### Article
┏━━

Tools for Easily Combining and Cleaning Data Sets

Tools for combining and cleaning data sets, particularly with grouped and time series data.


Christopher Gandrud

Version 0.2.21

Please report any bugs or suggestions at: https://github.com/christophergandrud/DataCombine/issues.

DataCombine is a set of miscellaneous tools intended to make combining data sets--especially time-series cross-section data--easier. The package is continually being developed as I turn lines of code that I frequently use into single functions. It currently includes the following functions:

  • CasesTable function added to report cases after listwise deletion of missing values for time-series cross-sectional data.

  • change: calculates the absolute, percentage, and proportion change from a specified lag, including within groups.

  • CountSpell: function that returns a variable counting the spell number for an observation. Works with grouped data.

  • dMerge: merges 2 data frames and report/drop/keeps only duplicates.

  • DropNA: drops rows from a data frame when they have missing (NA) values on a given variable(s).

  • FillDown: fills in missing (NA) values with the previous non-missing value

  • FillIn: fills in missing values of a variable from one data frame with the values from another variable.

  • FindDups: find duplicated values in a data frame and subset it to either include or not include them.

  • FindReplace: replaces multiple patterns found in a character string column of a data frame.

  • grepl.sub: subsets a data frame if a specified pattern is found in a character string.

  • InsertRow: allows user to insert a row into a data frame. Largely implements: Ari B. Friedman's function.

  • MoveFront: moves variables to the front of a data frame. This can be useful if you have a data frame with many variables and want to move a variable or variables to the front.

  • NaVar: create new variable(s) indicating if there are missing values in other variable(s).

  • shift: creates lag and lead variables, including for time-series cross-sectional data. The shifted variable is returned to a new vector. This function is largely based on TszKin Julian's shift function.

  • slide: creates lag and lead variables, including for time-series cross-sectional data. The slid variable are added to the original data frame. This expands the capabilities of shift.

  • slideMA: creates a moving average for a period before or after each time point for a given variable.

  • SpreadDummy: spread a dummy variable (1's and 0') over a specified time period and for specified groups.

  • StartEnd: finds the starting and ending time points of a spell, including for time-series cross-sectional data.

  • rmExcept: removes all objects from a workspace except those specified by the user.

  • TimeExpand: expands a data set so that it includes an observation for each time point in a sequence. Works with grouped data.

  • TimeFill: creates a continuous Unit-Time-Dummy data frame from a data frame with Unit-Start-End times.

  • VarDrop: drops one or more variables from a data frame.

I will continue to add to the package as I build data sets and run across other pesky tasks I do repeatedly that would be simpler if they were completed by a single function.

DataCombine is on CRAN.

You can also install the most recent stable version with install_github from the devtools:

devtools::install_github('christophergandrud/DataCombine')

News

  • CasesTable function added to report cases after listwise deletion of missing values for time-series cross-sectional data.

  • Fixed a bug where CountSpell would fail if all SpellVar values were the same.

  • Improved documentation.

## Version 0.2.20

  • Internal changes to enable compatability with dplyr version 0.4.4.

┗━━

### Requirements
1: On the DataCombine page, what does the FillDown function do?
2: Write the next part of the DataCombine page, picking up after its final line.
The listing is separate material and is not part of the DataCombine page.

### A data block
┏━━

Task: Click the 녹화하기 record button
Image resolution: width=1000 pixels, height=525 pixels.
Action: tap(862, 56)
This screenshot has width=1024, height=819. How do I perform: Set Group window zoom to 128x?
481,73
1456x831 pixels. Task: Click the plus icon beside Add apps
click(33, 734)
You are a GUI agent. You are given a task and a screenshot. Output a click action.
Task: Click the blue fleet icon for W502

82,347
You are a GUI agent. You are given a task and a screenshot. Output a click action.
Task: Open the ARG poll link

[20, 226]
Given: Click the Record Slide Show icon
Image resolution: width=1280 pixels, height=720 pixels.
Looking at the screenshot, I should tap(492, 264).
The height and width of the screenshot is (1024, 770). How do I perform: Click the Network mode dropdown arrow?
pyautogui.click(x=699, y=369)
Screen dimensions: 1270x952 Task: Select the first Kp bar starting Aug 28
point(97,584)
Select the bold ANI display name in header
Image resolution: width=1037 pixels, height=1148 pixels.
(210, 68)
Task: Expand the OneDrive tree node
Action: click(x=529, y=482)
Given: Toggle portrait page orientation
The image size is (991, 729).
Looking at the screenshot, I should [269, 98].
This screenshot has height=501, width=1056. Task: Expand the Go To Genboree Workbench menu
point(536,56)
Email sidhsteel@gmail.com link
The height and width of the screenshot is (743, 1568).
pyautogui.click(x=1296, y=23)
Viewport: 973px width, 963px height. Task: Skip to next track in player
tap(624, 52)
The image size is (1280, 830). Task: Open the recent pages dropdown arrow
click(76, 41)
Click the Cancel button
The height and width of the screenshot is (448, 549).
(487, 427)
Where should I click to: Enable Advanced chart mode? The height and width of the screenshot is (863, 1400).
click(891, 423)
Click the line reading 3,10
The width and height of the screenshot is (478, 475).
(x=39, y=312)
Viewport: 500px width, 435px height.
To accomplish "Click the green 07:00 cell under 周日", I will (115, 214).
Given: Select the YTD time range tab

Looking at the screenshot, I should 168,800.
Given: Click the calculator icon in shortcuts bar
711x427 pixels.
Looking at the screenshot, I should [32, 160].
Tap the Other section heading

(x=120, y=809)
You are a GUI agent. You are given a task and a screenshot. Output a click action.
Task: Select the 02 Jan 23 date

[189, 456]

┗━━

### Answers to the tasks
1: It fills in missing (NA) values with the previous non-missing value.

2:
  • The Var argument in dMerge is deprecated. Use by instead to match merge syntax more closely.

  • DropNA drops all NAs from the supplied data frame if Var is missing.

## Version 0.2.19

  • Fixed a bug in dMerge that overwrote users suffixes specification. Thanks to @hplieninger for spotting this.

  • FillIn intelligently fails if Var1 and Var2 do not exist in their respective data.frames.

  • SpreadDummy now starts by coercing the data to a data frame, so that it works more smoothly with dplyr data tables.
  • change calculate the changes (absolute, percent, and proportion) changes from a specified lag, including within groups. Replaced PercChange which has the same syntax, but did not find absolute changes.
  • FindDups code and documentation improvements.
  • FindDups for finding duplicated values in a data frame and subsetting it to either include or not include them.

## Version 0.2.14

  • grepl.sub now uses dot notation to pass arguments to grepl.
  • Improved error handling and documentation in CountSpell.

Improved error handling in FillDown for missing variables.

Allow arguments for slide to be passed throught StartEnd.

slide convert with tbl_df.

Fixed a bug in slide when using factor class variables as GroupVar.

Minor change to PercChange allowing arguments to be passed to slide.

Minor internal code improvements.

FillDown down accepts just vectors. This is useful when used with dplyr's group_by and mutate/summarize functions.

Added TimeVar argument to slide. The argument is optional. When the argument is specified, then the data is ordered by Var-TimeVar before sliding.

  • Internal code improvements.

Added function TimeExpand. This expands a data set so that it includes an observation for each time point in a sequence. Works with grouped data.

  • Error message added to slide when using grouped data.

Added dplyr version depedency >= 0.3.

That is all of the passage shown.